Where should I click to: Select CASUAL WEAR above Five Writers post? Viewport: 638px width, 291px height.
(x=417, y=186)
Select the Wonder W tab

...

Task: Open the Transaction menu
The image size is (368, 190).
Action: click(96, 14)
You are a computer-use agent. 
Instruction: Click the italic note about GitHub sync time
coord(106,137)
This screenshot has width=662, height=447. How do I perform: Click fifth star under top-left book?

* * *

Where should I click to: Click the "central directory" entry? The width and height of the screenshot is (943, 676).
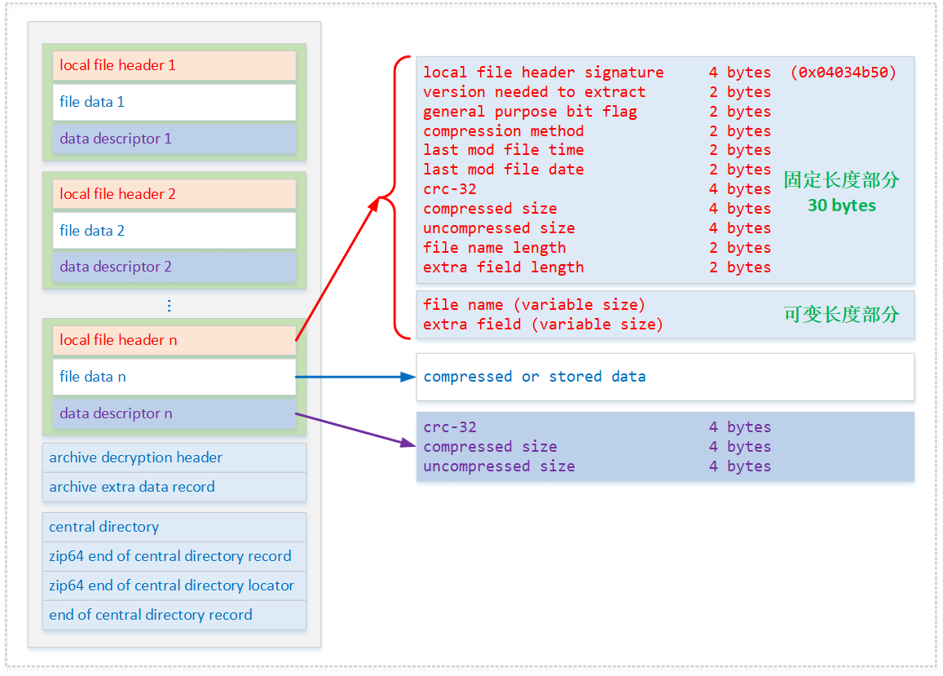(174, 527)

To do:
Starting at the line above that contains "The image size is (368, 190).", repeat each line exactly up to and including the line that contains "This screenshot has", and stop there.

Response:
The image size is (368, 190).
Action: click(96, 14)
You are a computer-use agent. 
Instruction: Click the italic note about GitHub sync time
coord(106,137)
This screenshot has width=662, height=447. How do I perform: Click fifth star under top-left book?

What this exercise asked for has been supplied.